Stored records
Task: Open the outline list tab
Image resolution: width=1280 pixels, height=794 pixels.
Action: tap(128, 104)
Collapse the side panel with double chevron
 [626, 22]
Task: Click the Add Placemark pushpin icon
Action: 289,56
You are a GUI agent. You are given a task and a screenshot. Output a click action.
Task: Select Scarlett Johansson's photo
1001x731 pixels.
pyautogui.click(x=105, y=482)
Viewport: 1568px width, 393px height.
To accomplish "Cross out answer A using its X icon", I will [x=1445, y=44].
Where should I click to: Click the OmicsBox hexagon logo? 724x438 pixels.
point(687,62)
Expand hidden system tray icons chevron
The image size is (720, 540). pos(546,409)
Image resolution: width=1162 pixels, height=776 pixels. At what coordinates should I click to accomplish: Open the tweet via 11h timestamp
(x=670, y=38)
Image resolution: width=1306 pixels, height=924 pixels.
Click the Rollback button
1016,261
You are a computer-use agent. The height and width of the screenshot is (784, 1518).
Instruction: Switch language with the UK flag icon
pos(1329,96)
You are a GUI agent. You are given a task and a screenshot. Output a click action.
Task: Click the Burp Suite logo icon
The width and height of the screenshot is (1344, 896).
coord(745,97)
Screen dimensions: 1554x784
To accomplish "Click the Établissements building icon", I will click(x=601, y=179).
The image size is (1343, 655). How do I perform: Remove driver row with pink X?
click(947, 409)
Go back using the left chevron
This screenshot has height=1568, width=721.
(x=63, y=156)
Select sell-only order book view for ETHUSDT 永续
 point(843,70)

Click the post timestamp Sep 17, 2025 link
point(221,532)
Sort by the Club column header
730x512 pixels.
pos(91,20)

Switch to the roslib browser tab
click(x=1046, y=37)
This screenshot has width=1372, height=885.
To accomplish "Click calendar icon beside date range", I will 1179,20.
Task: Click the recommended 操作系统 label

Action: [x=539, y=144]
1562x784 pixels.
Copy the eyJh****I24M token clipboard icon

The problem:
With the string "using" as the key, filter the data above and show the lines that match.

Solution to this task:
To accomplish "Cross out answer A using its X icon", I will [x=1445, y=44].
Go back using the left chevron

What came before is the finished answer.